» **Your goal**
Go through the data below line by line and report how many lines contain "Given", giving only that figure.

» **Task material**
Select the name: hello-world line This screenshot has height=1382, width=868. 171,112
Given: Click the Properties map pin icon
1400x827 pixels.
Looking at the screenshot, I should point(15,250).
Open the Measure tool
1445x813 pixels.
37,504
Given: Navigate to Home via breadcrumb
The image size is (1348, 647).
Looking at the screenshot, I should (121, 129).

--

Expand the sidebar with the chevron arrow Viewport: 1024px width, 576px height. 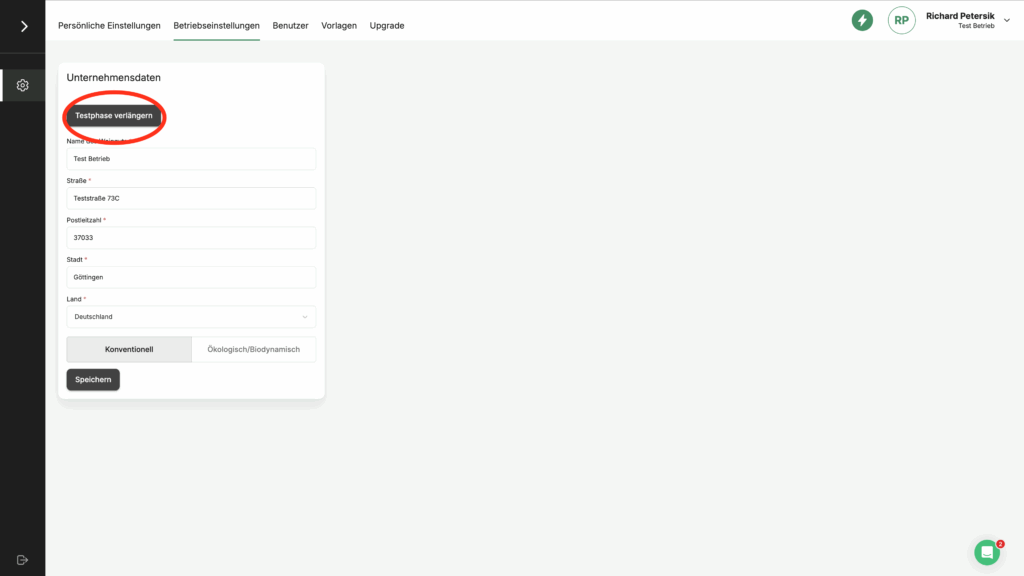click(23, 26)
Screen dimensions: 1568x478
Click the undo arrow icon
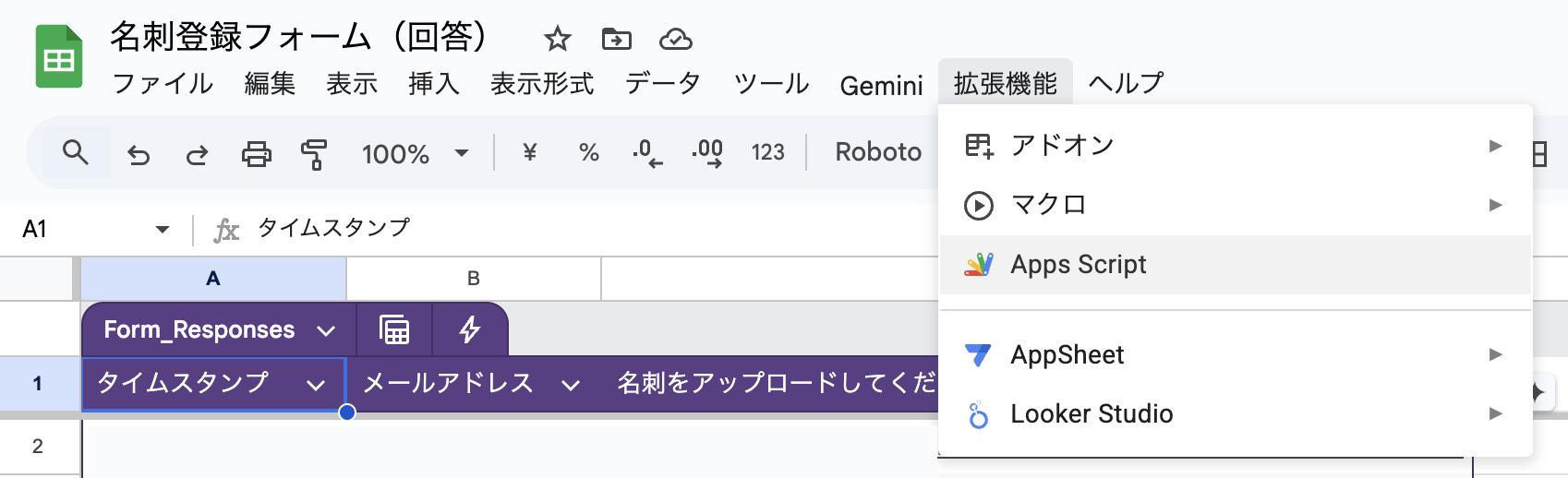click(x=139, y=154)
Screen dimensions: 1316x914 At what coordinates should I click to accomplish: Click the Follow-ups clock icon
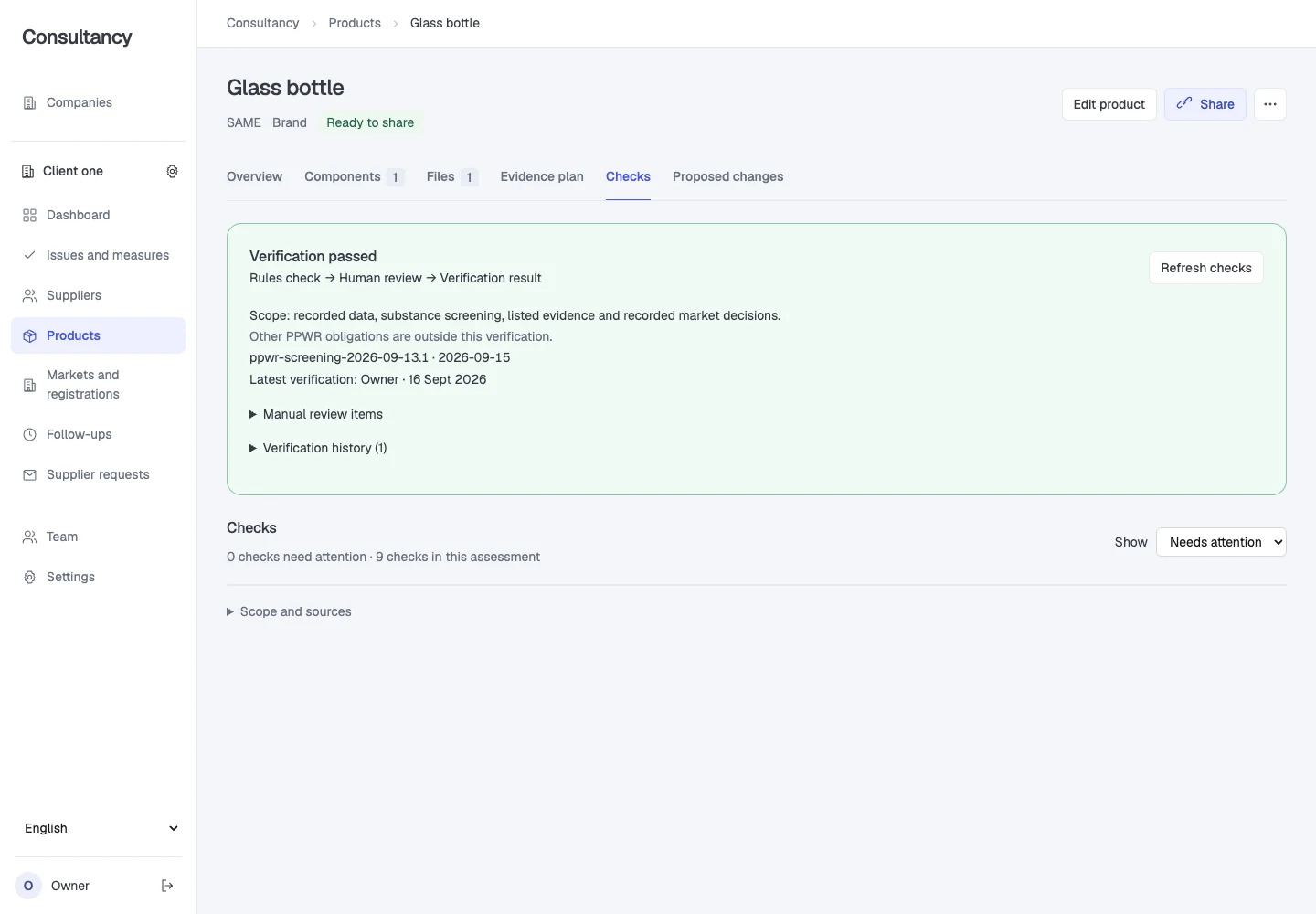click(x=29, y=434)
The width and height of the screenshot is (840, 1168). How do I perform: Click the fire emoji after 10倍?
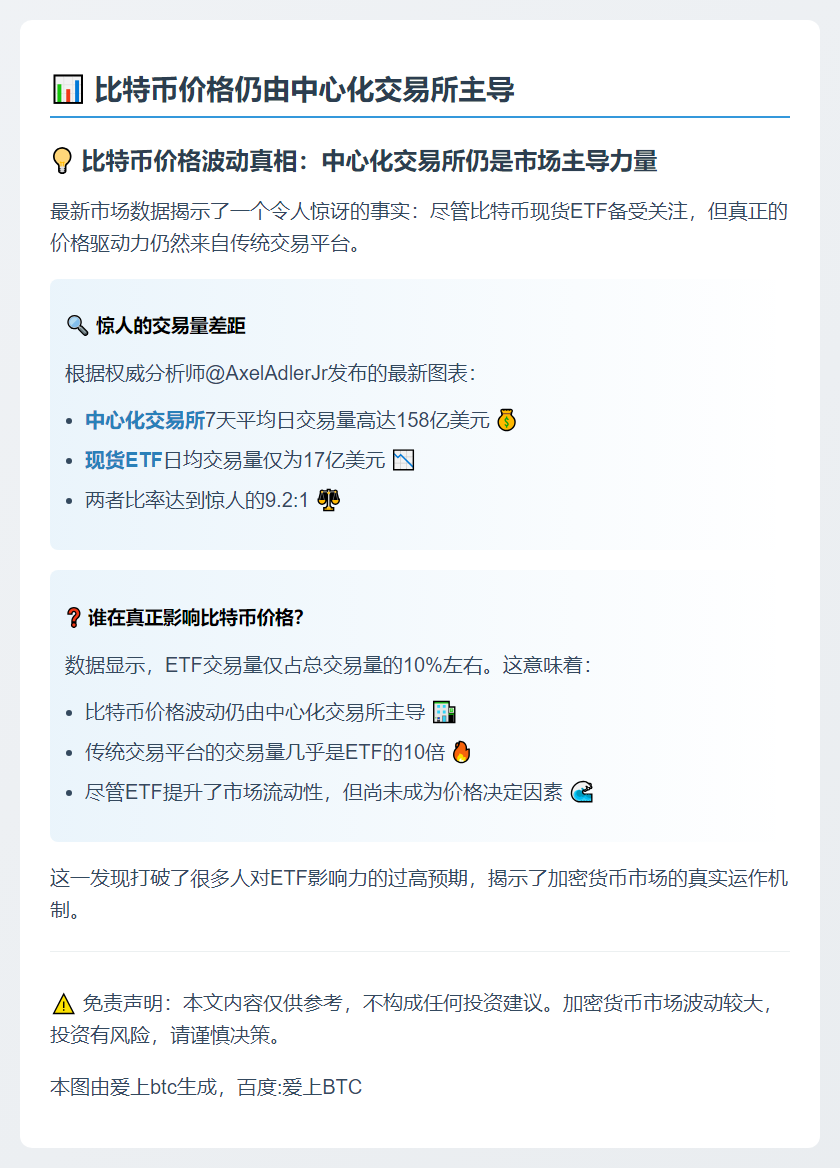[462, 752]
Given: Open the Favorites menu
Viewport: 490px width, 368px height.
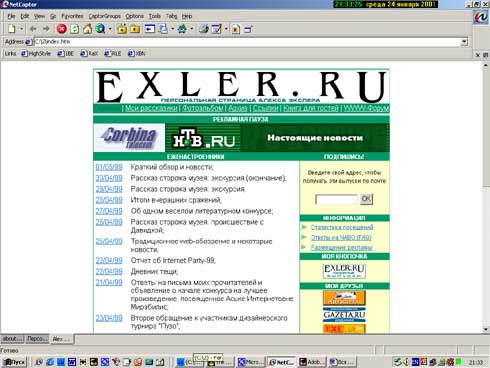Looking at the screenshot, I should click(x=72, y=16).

--

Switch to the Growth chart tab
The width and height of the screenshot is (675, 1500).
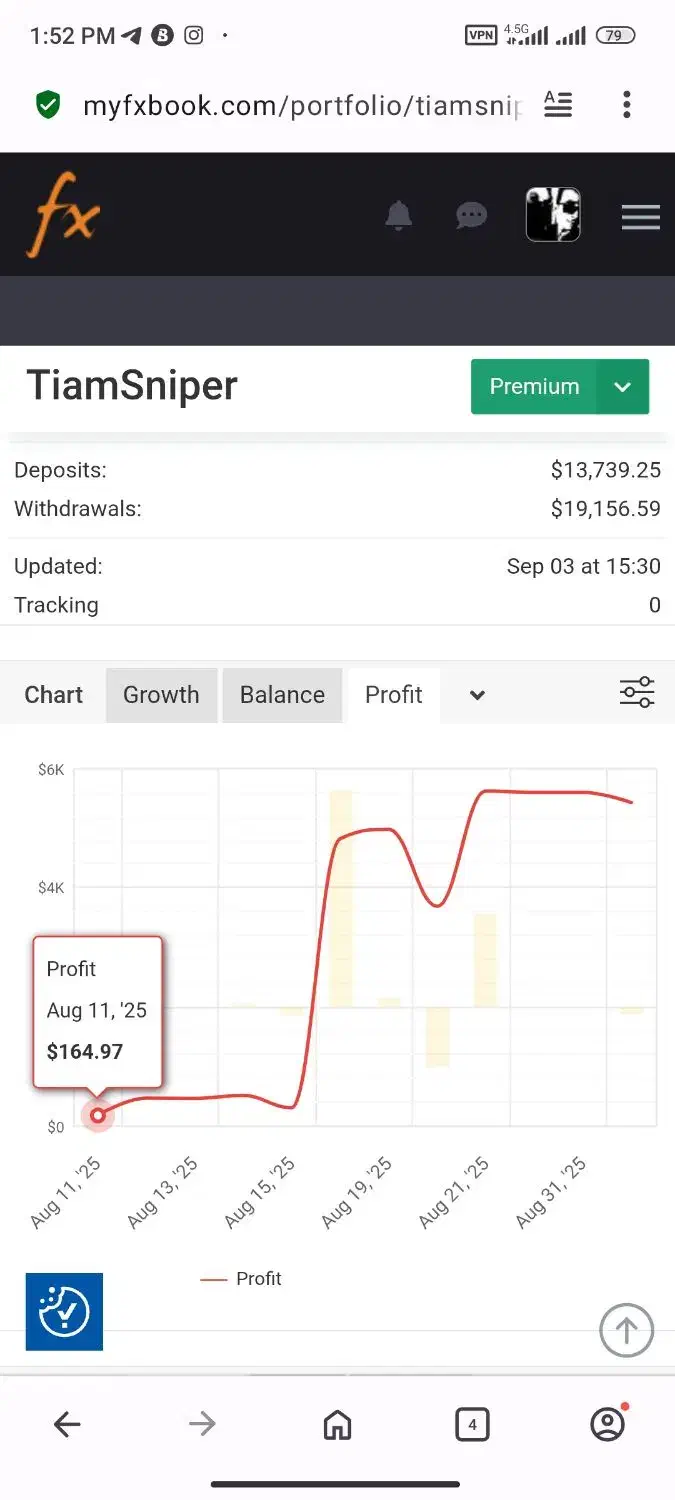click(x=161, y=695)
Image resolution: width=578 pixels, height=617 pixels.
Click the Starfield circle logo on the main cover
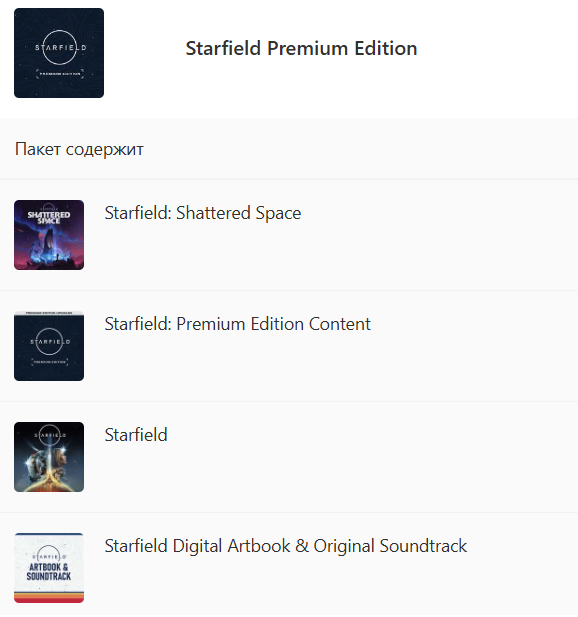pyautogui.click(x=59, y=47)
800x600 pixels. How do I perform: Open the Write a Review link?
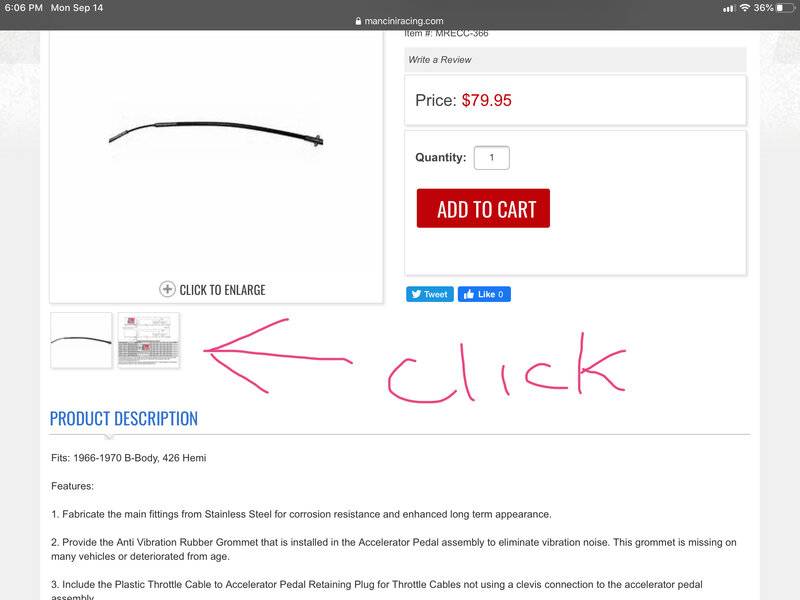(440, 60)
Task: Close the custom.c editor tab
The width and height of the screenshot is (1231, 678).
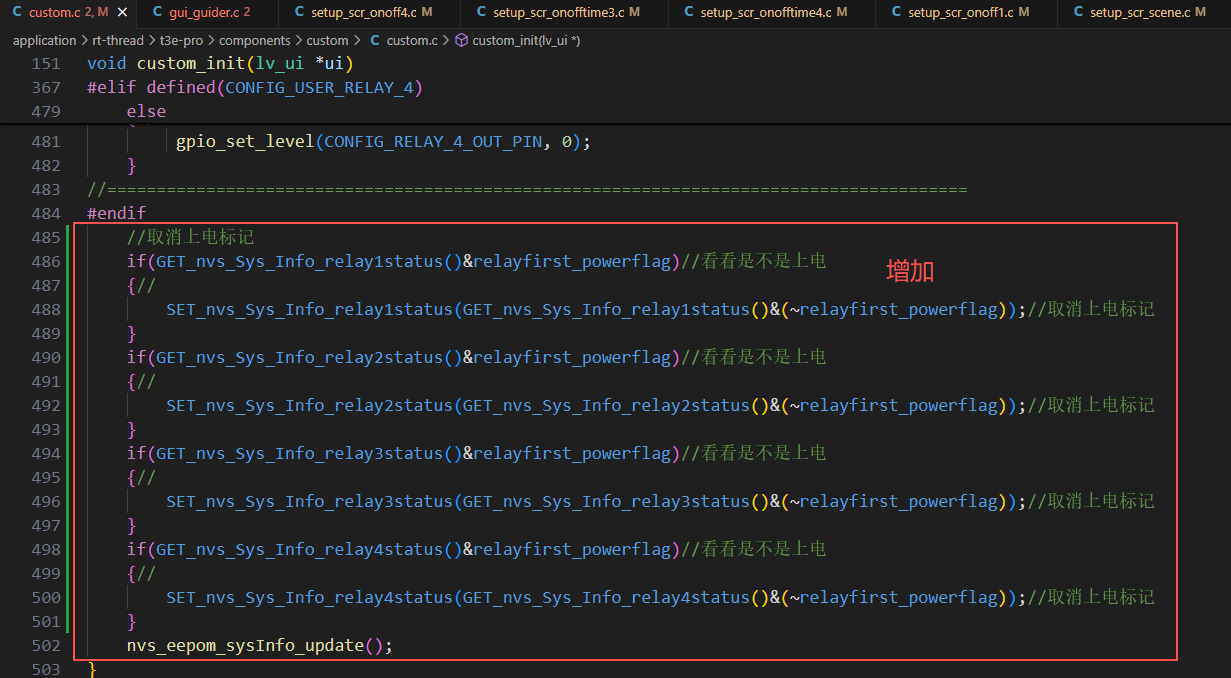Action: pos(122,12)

» **Answer for the task**
3